# Providence Of A Sparrow



## Charis (Feb 11, 2007)

Some of you may have read Providence of a Sparrow by Chris Chester.
If not, I would highly recommend it. It's beautifully written and touched me deeply.
Chris Chester was a friend of mind. Earlier in the week, he died quite suddenly. He left behind six sparrows, whichRebecca his former wife and best friend, is able to take. Remaining, is a beautiful yellow Cockatiel named Victor and a sweet yellow female Lovebird, whose name escapes me. Both are used to each other and would be best if they could go to the same home. They are friendly and loving.
Certainly it would be best to find a new home within a 4-6 hour drive of Portland, Oregon.
They need a new home soon.


----------



## mr squeaks (Apr 14, 2005)

I am so sorry to hear about your friend, Charis! My sincere condolences!

While, unfortunately, I am unable to adopt any birds, I am sending my strongest hopes that the two will be adopted to a loving home soon.

I wish all loving hugs at this sad time...

Shi


----------



## Skyeking (Jan 17, 2003)

I'm so sorry to hear about your friend, Chris. and the family left behind. I can understand how you feel about his precious little babies.

Hopefully you can help find them a home thru the forum, as it is such a worry to have little needy dependents to look after, who can't understand what happened.
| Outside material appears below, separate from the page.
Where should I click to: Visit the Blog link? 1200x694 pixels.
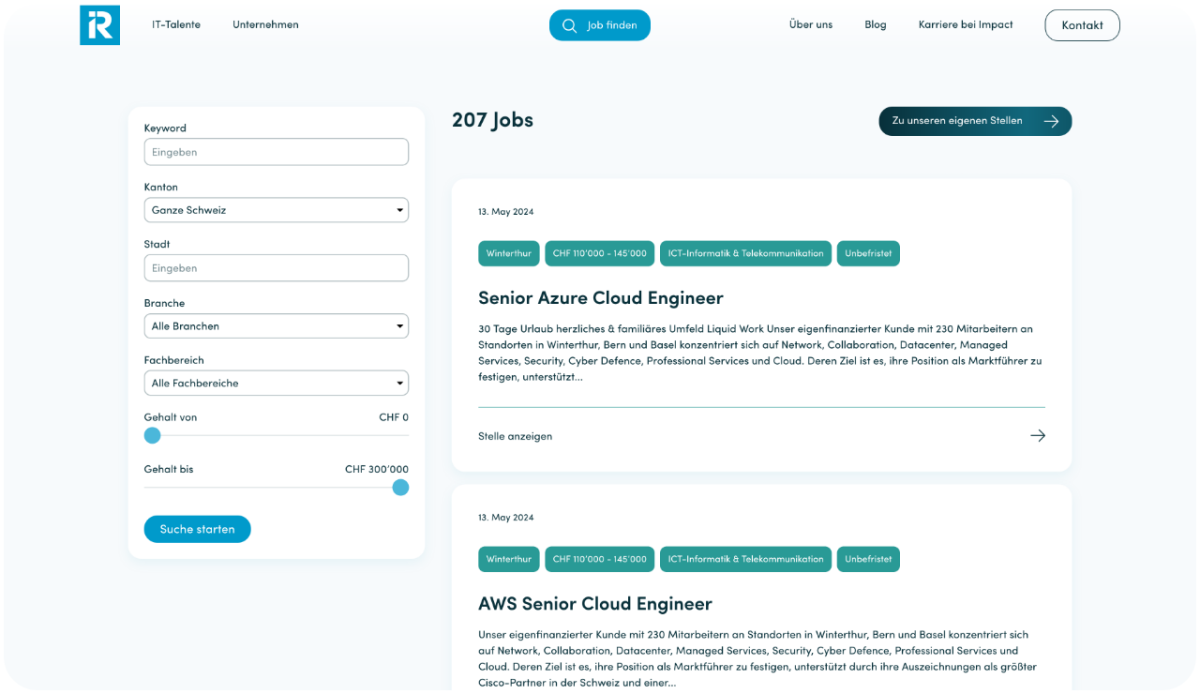(875, 25)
Thank you Charis, for sharing the book with us, it would be quite nice if we could start a reading club here too, except time is in such short supply.


----------



## flitsnowzoom (Mar 20, 2007)

Charis, 
I'm so sorry about your friend. That's so hard.
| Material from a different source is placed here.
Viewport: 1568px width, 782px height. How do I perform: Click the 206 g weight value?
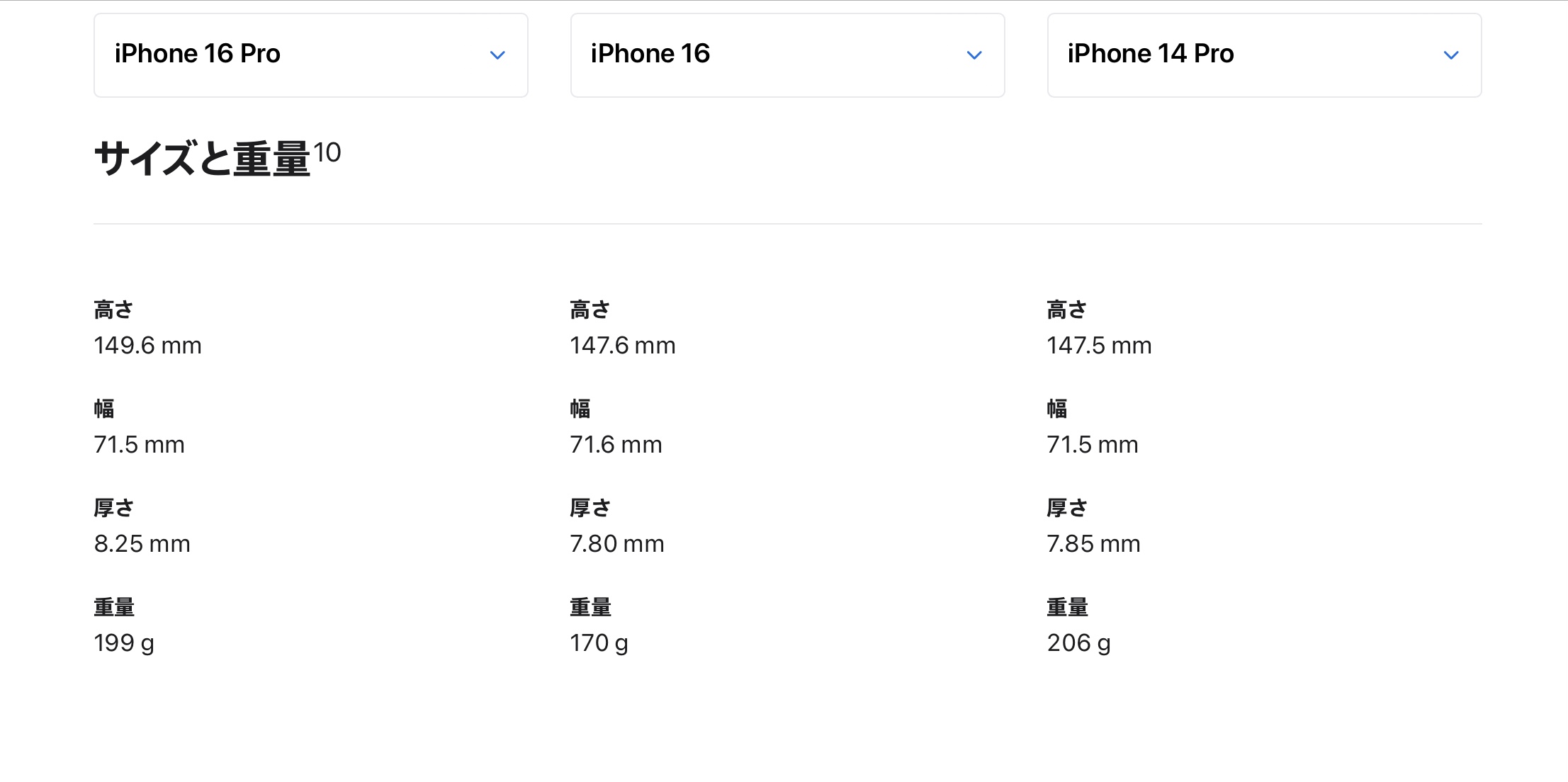pos(1078,643)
You might contact the 911 Parrot Alert group as well as this group. Some people may be able to take in these birds. There's also parrot rescues around as well that may be able to help. I'd volunteer but I'm way too far. Good luck with this sweet birds.

Feather hugs.


----------



## TerriB (Nov 16, 2003)

So sorry to learn that Chris Chester died. I read his book a while back and thought he had a marvelous touch. Wish I was in a position to help out with the birds. Hope you are quickly able to find a home for the pair!


----------



## TAWhatley (Mar 6, 2001)

Charis,

I, too, am so sorry for the loss of Chris Chester. I have posted the need for homes for these two birds to my lists .. I'll let you know if I get any takers (and I suspect that I will).

Terry


----------



## Charis (Feb 11, 2007)

TAWhatley said:


> Charis,
> 
> I, too, am so sorry for the loss of Chris Chester. I have posted the need for homes for these two birds to my lists .. I'll let you know if I get any takers (and I suspect that I will).
> 
> Terry


Thank you, Terry that is wonderful. We appreciate the help.


----------



## TAWhatley (Mar 6, 2001)

Hi Charis,

If nothing can be found in the local area, I have a very good home for both birds in Virginia. She will be happy to pay shipping and will give these birds a wonderful home. She is a former avian wildlife rehabber and also ran a parrot rescue for a number of years.

I also received the following from one of my contacts:

_From: "Chrisi" <[email protected]>
To: [email protected]
Subject: Chris Chester Has Passed Away - Some Birds Need A Home 

Hi Terry,

I am in Portland, and I know the Rose City Exotic Bird Club fosters 
and does adoption screening - maybe give them a try? Perhaps one of 
their members is looking to adopt as well. 

http://rosecityexoticbirdclub.com/

Also, Stephanie is a Parrot Alert Member and has a rescue just North 
of Portland: 

Stephanie Tillitt
Stephanie's Feathered Family Exotic Bird Rescue
360-896-3588 home
360-601-9778 cell
[email protected]
http://www.featheredfamily.org

--Chrisi_

Terry


----------